Given passage:
§
Cécile Irène Gelabale, formerly Baroness Cécile de Massy, (born 1968) is a French-Monegasque socialite and philanthropist. She serves as the president of Ladies Lunch Monte-Carlo and as vice president of the Monegasque Federation of Contact Sports and Associated Disciplines. She is an ex-wife of Baron Christian Louis de Massy who is a member of the House of Grimaldi. Throughout her Marriage she was known as Baroness Cecile de Massy but upon divorce was required to give up the title and retain her maiden name.

Biography 
Gelabale  was born in 1968 in Guadeloupe, an overseas region of France in the Caribbean, to Denis Gelabale and Lucie Darius Denon.

Gelabale is the fourth ex-wife of Baron Christian Louis de Massy, the son of Princess Antoinette, Baroness of Massy. She gave birth to a son, Antoine de Massy, on 15 January 1997. She also has a son from a previous relationship who was legally adopted by Baron de Massy, Brice Souleyman Gelabale-de Massy, born in Abymes (b. 2 November 1987).

After a six-year separation, She and Christian made their divorce final in 2015. Gelabale started going by her maiden name even before the divorce was finalized. She, however, continued to be referred to as Baroness Cecile de Massy and wife of Baron Christian de Massy in some publications well after her divorce.
§
[Records from a data collection]
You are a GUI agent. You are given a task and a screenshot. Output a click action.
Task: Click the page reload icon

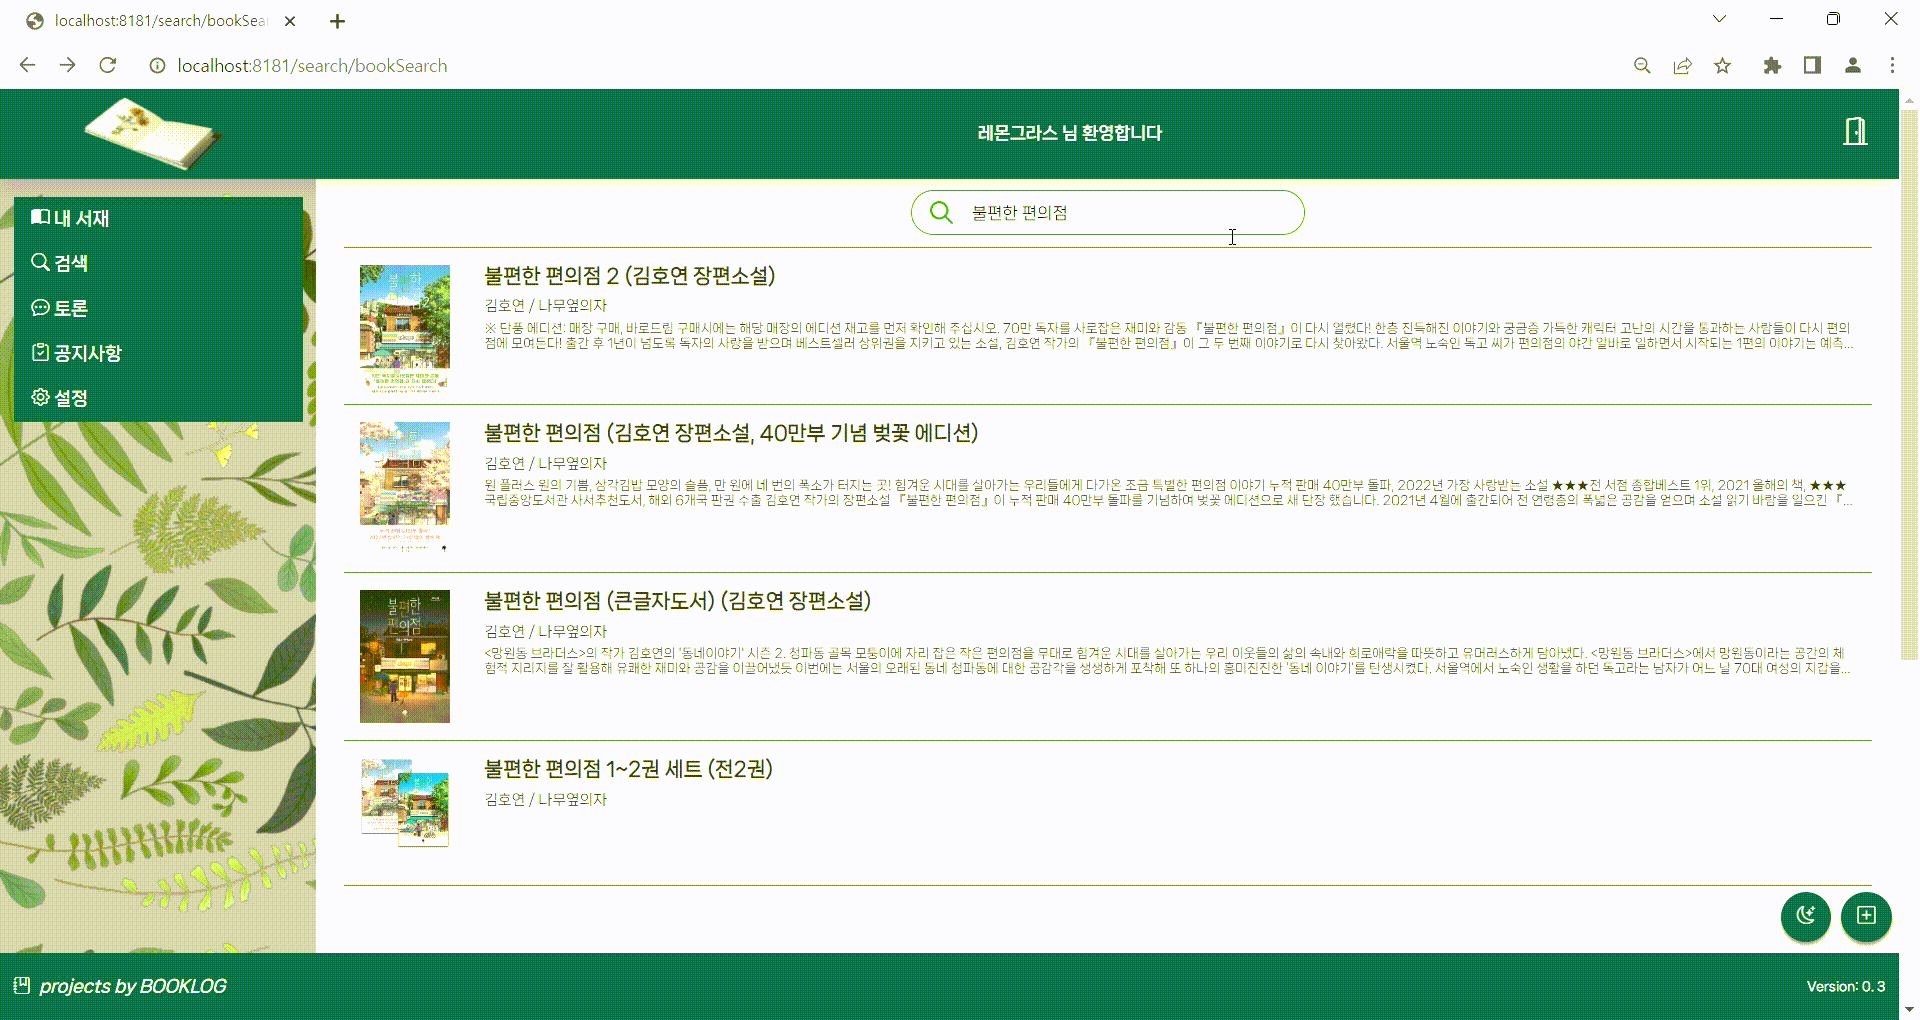(108, 65)
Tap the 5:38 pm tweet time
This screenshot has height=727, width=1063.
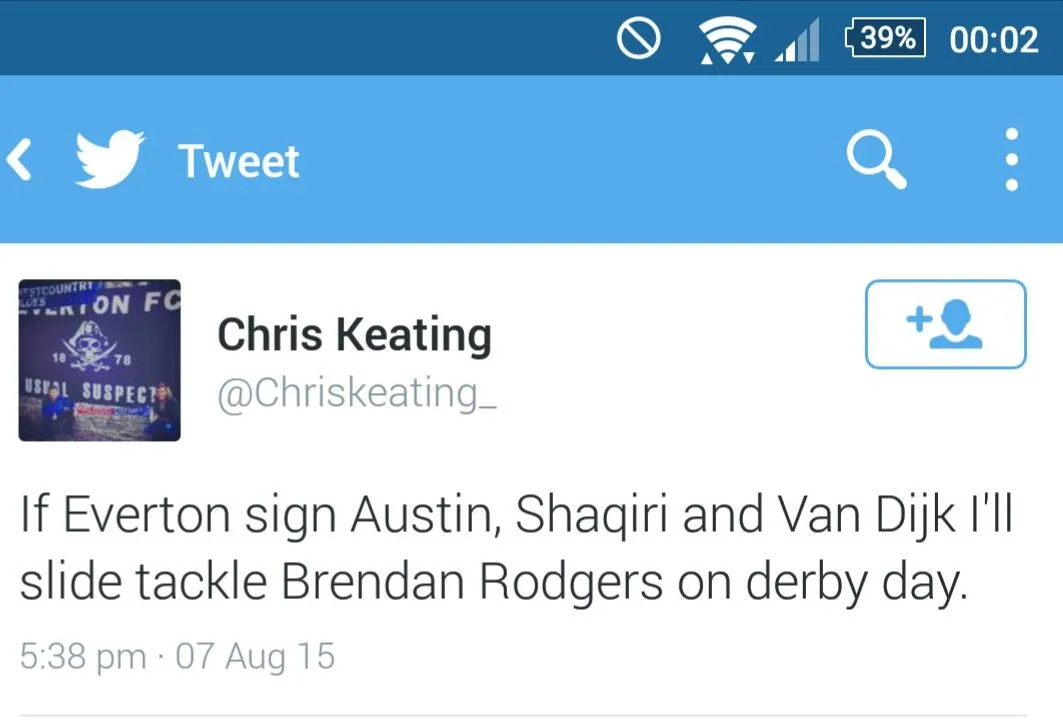click(83, 657)
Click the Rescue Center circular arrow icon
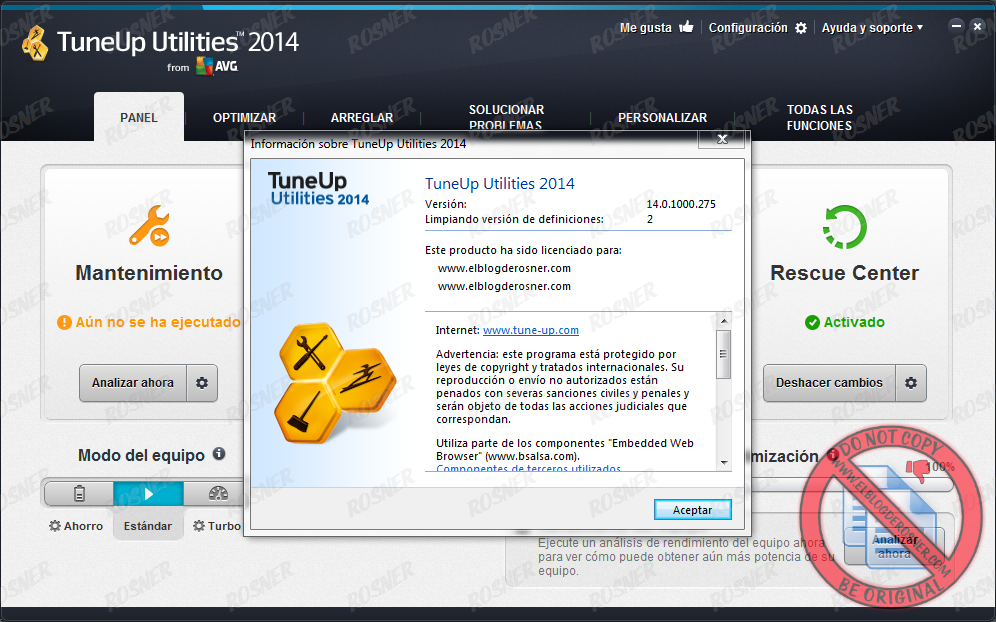Screen dimensions: 996x622 (x=845, y=227)
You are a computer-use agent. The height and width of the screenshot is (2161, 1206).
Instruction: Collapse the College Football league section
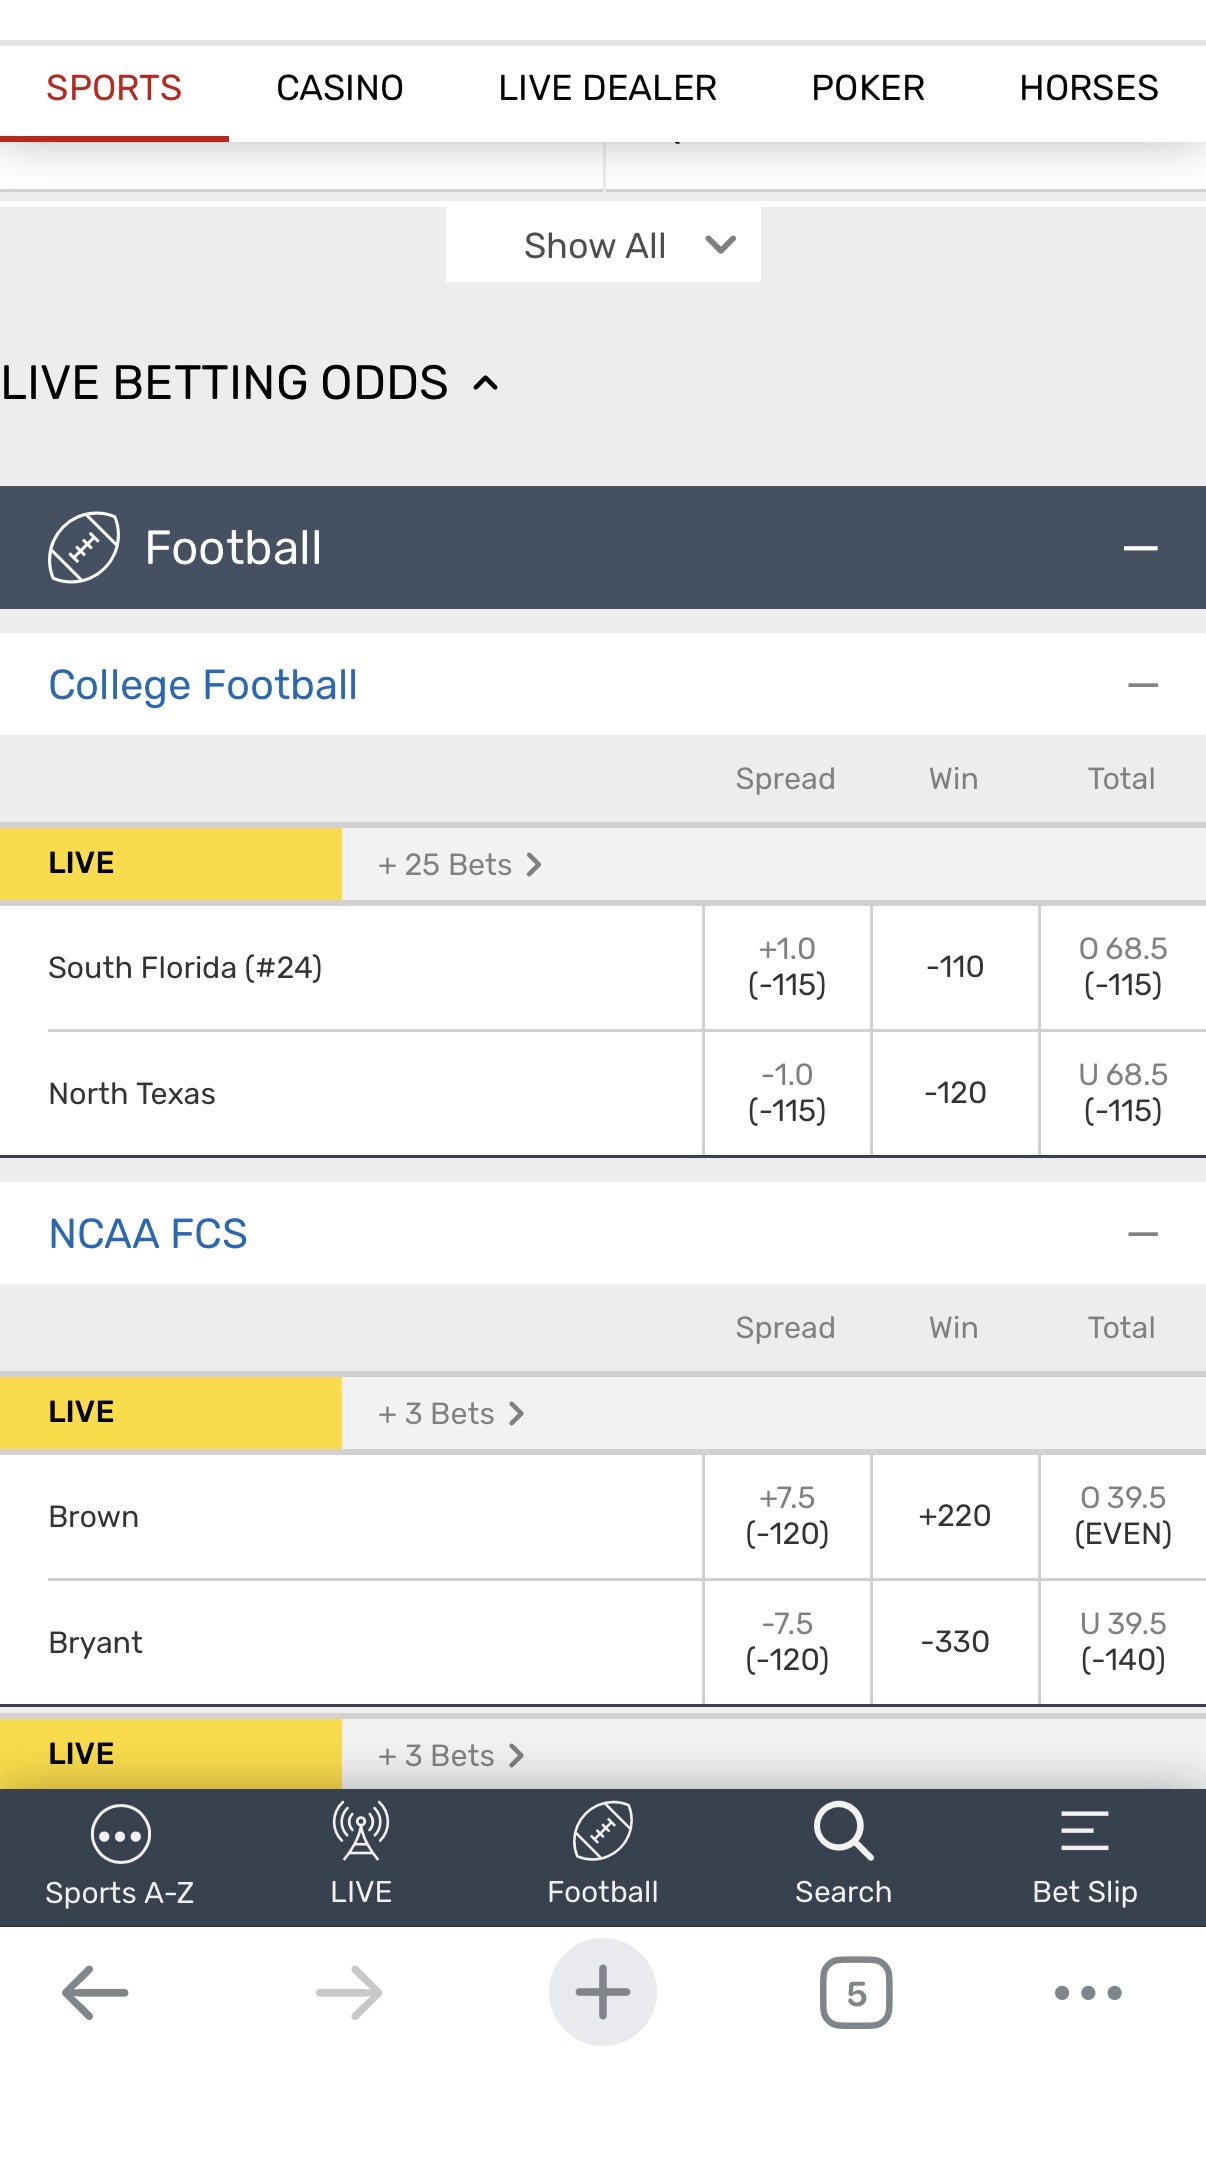(1142, 686)

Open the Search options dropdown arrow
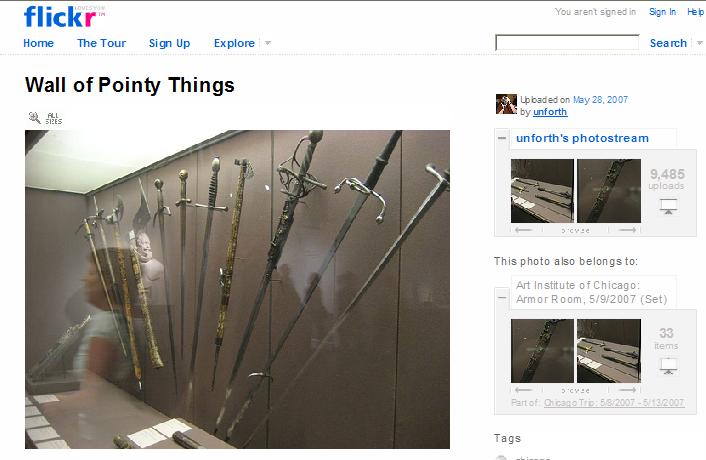[x=699, y=43]
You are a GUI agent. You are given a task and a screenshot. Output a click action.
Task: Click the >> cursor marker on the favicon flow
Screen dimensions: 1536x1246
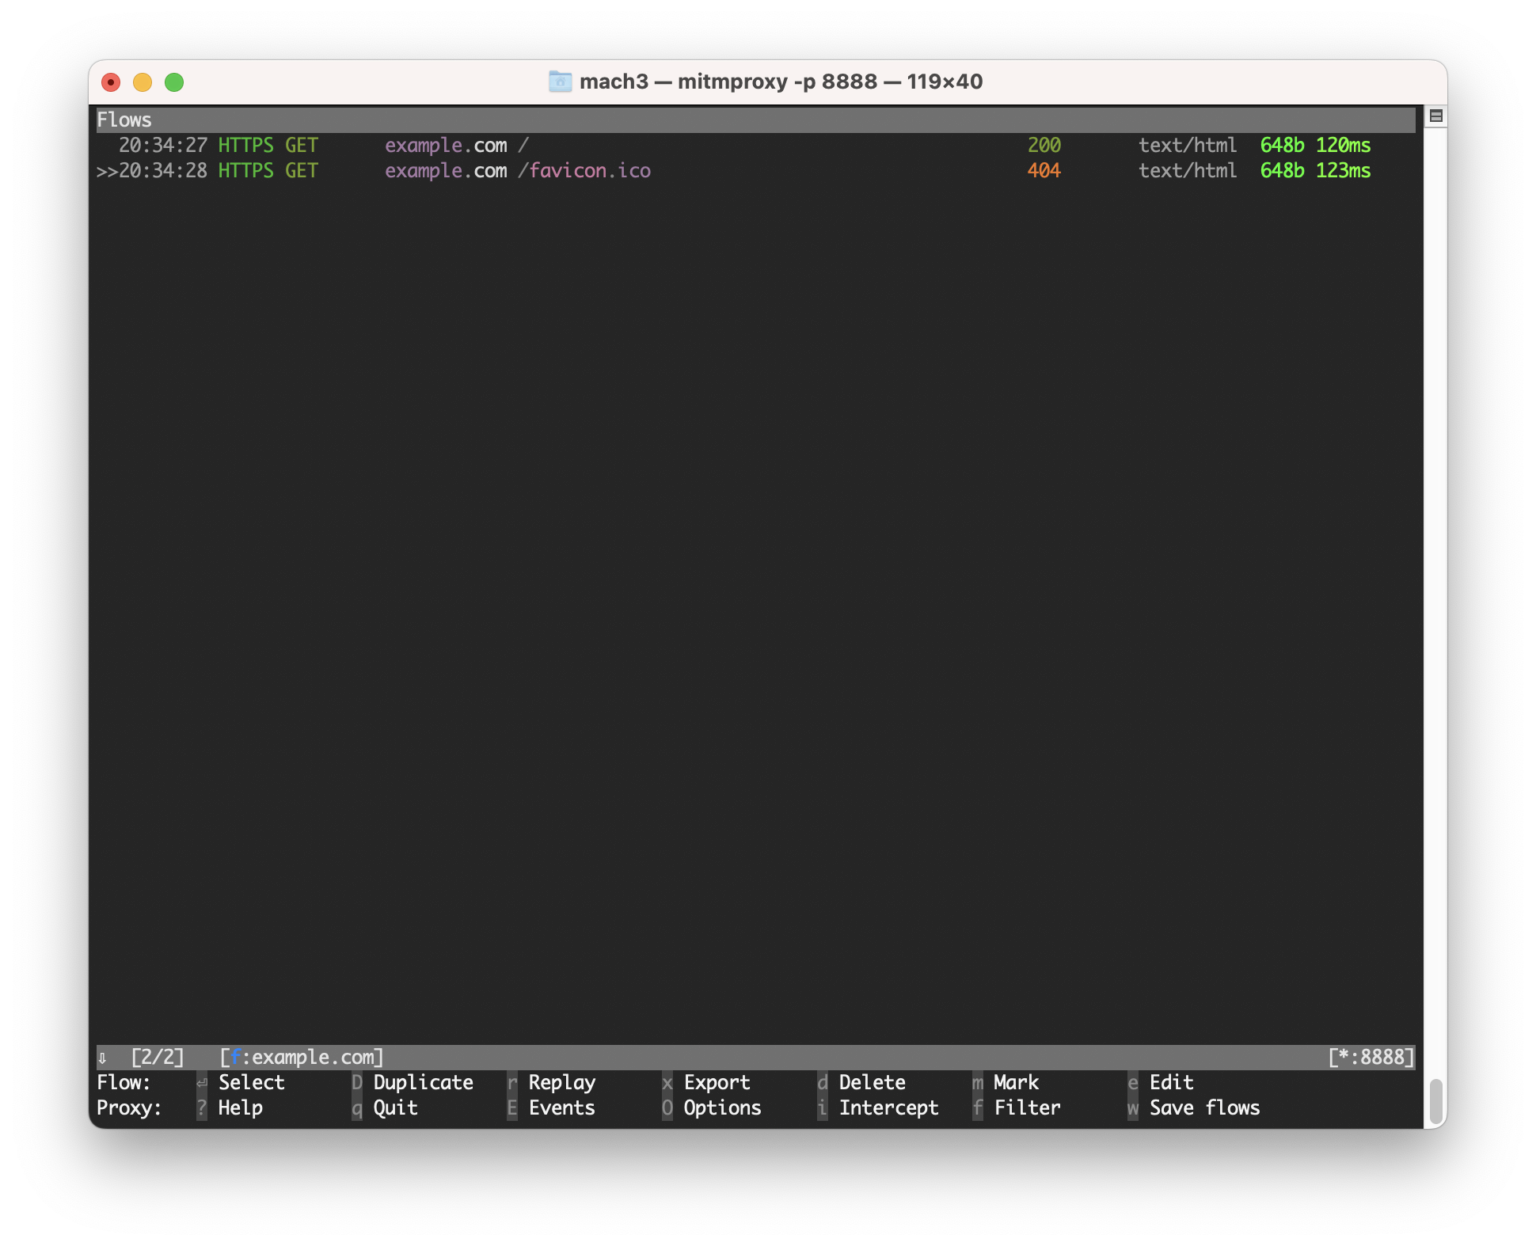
§
Problem description: Take the biography of Cécile Gelabale further, picking up after its final sentence. The material has no connection to the biography of Cécile Gelabale.

Response to this exercise:
In 2005 Gelabale founded Ladies Lunch Monte-Carlo, a charitable organization focused on improving the quality of life for children and adolescents in Monaco. She currently serves as the organization's president. She also serves as an honorary committee member and Vice President of the Monegasque Federation of Contact Sports and Associated Disciplines and the International Academy of Self-Defense and Combat Sports of Monaco. In 2013 she co-directed the first Monte Carlo Fighting Masters, sponsored by the International Academy.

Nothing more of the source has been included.